There was a student sitting at the front of the classroom. While all of his classmates' hands went up with pride, his hand did not. Was he not paying attention? Maybe he doesn't understand English? Perhaps he didn't hear me? I repeat the question differently. "So, keep your hands up if you've taken a picture with a camera before". He is staring off and not raising his hand. I assume he must not be paying attention so I attempt some classroom management techniques. I walk up to the table, put my hand on his desk, look at him and ask him directly "Have you taken a picture before or had your picture taken?" He looks at me sheepishly and says "No."

My heart sinks down. I feel guilty. I feel embarrassed. That teacher panic sets in where you don't really know how to bounce back or how to fix the situation. All that internal dialogue is happening. It seems like 5 minutes has passed, but really it's only been 2 or 3 seconds. And I proceed "Well, I am super happy to tell you that you will get to take a picture!" and I move on quickly to the next part of the lesson.

No big deal.
No harm done.
But I can't stop thinking about this fourth grade boy who has never had his picture taken. I find it really hard to believe. I feel sort of shocked. Maybe he was lying? Maybe he wasn't paying attention? Or, maybe he was telling the truth? How has he never taken a picture before? Maybe his family doesn't have a camera? Maybe he is Amish? Wait, the Amish don't live in California...

It's hard not to make assumptions about the students we work with. Making an assumption is an easy shortcut when we are only working with these students for such a short time. I wonder though, if when we make assumptions, we are cutting our students' learning short.

Friday, September 7, 2012

I was inspired by our session last night and I wrote a Big Idea for my photography unit that I wanted to share with you all.

Photography is being able to take and look at photographs with an aesthetic eye and communicate thoughts, ideas, and emotions with intention.

I broke it down into smaller objectives and elements (which I won't include, let me know if you'd like to see the complete list).

Aesthetics
Communication
Intention
Creation
Visual Literacy

Wednesday, August 22, 2012

Here we go a-blogging!



Yeah for Lori! Thank you for setting us up with a communal blog!

Let's get started! I posted a link to a very inspiration commencement speech that I'd love for you to look at and post some thoughts! 
 

l am also going post a link to a site with info about 21st Century Skills- the basic underpinnings of Core Standards. 


 I would love to hear how things wrapped up last night! I am sorry that I had to leave early! 

Also from my notes from other workshops that lend themselves to grappling with connecting lesson plans to the standards. You may already be familiar with these but I wanted to bring them up again because of what Wendy said about working backwards (teaching what you know and love and then finding the standards that apply).

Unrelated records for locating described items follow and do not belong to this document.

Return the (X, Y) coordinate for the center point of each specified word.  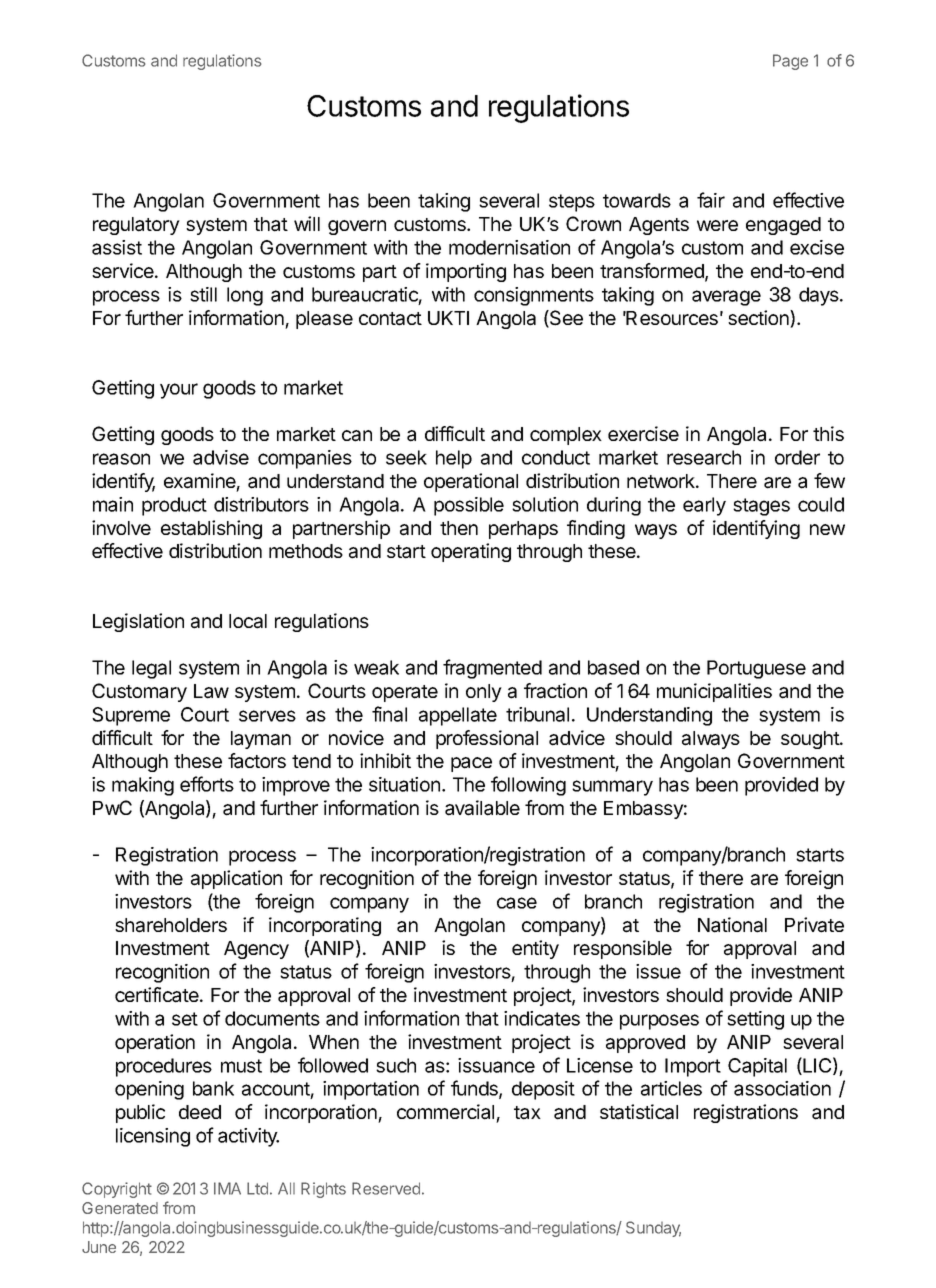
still (203, 294)
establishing (211, 529)
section (759, 319)
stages (761, 507)
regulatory (136, 226)
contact (390, 319)
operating (471, 552)
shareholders (171, 925)
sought (811, 740)
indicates (542, 1018)
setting (755, 1020)
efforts (207, 784)
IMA (227, 1188)
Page (790, 62)
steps (572, 203)
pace (471, 764)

I think many times our teaching goals (specific standards) will become visible AFTER the lesson takes place.

Benefits of Arts Education: 

1. Sensitive attention to Relationships (learn how to see & experience)
2. Problems can have more than 1 solution
3. Goals don't always proceed the means
4. We know more than we can articulate (but you can demonstrate that knowledge through the arts) 

Last....a link to something light-hearted that you might enjoy! 



 

Welcome Teaching Artists!

Hi Ladies, 

Welcome to our teaching artist online forum. Hopefully we are all able to post, share, and comment easily. Please let me know if you need help with anything.

To get us started, I just wanted to share a story KPBS did on the Summer Teacher Institute the CARE Program (which is one of the programs I teach for). I figured it was an appropriate share since we covered the Common Core Standards last night.